Can you briefly explain how your solution works both in terms of features and functionality (does it use an app, is it battery powered, what are the key functional blocks)?
The system will consist of sensors (same type as you see in typical home alarm systems – window+door sensors and PIR sensors) which are wireless and battery powered. There will be a blackbox hub with no display or keypad what will have wireless connectivity per house and finally there will be a cloud portal that will function as the controller unit that will present a home+zones+sensors architectural hierarchy.
All of these components will be glued together using a smartphone app which in one implementation present the same UI as the traditional home controller, and all it does is interacts with the ‘controller box’ in the cloud. The app will only be able to have access to sensors and zones of their own home.

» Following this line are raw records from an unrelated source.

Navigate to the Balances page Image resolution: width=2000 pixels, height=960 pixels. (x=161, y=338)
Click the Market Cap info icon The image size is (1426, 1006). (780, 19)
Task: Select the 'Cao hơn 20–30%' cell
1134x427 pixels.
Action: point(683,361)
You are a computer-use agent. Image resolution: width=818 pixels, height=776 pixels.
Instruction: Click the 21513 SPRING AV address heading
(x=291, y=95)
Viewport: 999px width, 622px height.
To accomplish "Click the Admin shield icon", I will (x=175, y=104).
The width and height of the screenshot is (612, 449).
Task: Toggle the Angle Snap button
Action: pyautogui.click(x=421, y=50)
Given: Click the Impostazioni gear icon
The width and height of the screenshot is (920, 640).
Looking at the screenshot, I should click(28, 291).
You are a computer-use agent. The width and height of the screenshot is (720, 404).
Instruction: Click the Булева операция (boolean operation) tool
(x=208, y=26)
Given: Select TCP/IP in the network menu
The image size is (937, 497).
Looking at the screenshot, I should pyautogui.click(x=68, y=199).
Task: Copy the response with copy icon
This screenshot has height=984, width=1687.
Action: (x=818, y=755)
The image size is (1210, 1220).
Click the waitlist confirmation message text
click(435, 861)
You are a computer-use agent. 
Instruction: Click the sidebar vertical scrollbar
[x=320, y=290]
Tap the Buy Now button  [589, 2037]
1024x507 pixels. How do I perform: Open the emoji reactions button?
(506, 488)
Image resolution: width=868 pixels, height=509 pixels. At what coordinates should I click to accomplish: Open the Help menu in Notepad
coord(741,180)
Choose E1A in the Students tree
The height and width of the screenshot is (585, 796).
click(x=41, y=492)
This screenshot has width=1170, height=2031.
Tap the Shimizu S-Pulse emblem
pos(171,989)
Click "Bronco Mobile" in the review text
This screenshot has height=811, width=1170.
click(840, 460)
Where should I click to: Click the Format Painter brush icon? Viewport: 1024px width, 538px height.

When the home is left empty the phone ‘activates’ the flow of events to all participants and when not required also used to deactivate. That way the home owner is in full control of when others will see events that need to be investigated.
Personal safety related alarm events will need to be treated in different way via a special category of ‘zone’ so that it is always on and so when an event is generated on the wider system, it can have a prioritised notifications in all participating smartphones.
How are the above features enabled technically including any Nordic chips and wireless technologies used, battery life (if applicable), sensors employed etc.
The wireless capability in sensors and blockbox will leverage BLE Mesh and Nordic chip like the nrf52840 is a good candidate. Given that the system uses BLE, it does not provide a path into the internet cloud and so there will be a need to create a bridge into the cloud and an option is to use the Nordic nrf9160 in the blackbox so that every home has an independent route to the internet when a resident is not at home. When a resident is at home, their phone can act as the gateway.
Another option can be to have wifi capability in the blackbox and for that I will need to look at non-Nordic solutions as I am not currently aware of a Nordic wifi chipset.
Is this design a brand new concept or an evolution of something you’ve worked on / developed / were developing before ?
[MT] StreetSentry is a brand new concept which in thought process is an evolution from having been a home alarm user for the last 30 years and a street community organiser for the last 3.
Can you give us a brief summary of your background / career and where you would like to take your career in the future if you are a student?
I graduated as a Control, Instrumention and Systems Engineering degree in 1981 from The City University in Islington. After graduation, I spent 3 years as a Research Assistant and then started working at Ford Motor Company in their R&D center, where I worked on a novel type of tyre pressure sensor that did not require any electronics. I then joined a small company that manufactured weighers for conveyor belts used in quaries and coal mines and progressed to designing automation systems to allow for those conveyors belts to load lorries accurately.
I then became a contractor and in 2000 ended up at company which became the first company to develop and sell a Bluetooth module for others to integrate into their products. That was my invention and the company also patented it.
Subsequently in 2004 I was one of 4 who did a management buyout of that company to create a startup called Ezurio to concentrate on industrial and financial sector uses for Bluetooth connectivity for data communications.
In 2008 that company got sold to Laird where I continued to develop more Bluetooth modules including the their current product line what uses BLE which is exposed via an embedded programming language called smartBASIC which is a programming language I created from scratch. I left Laird in April 2020 to become a consultant.
Over a career spanning 35 years, I have been granted about six patents and it is my hope that aspects of StreetSentry can be patented.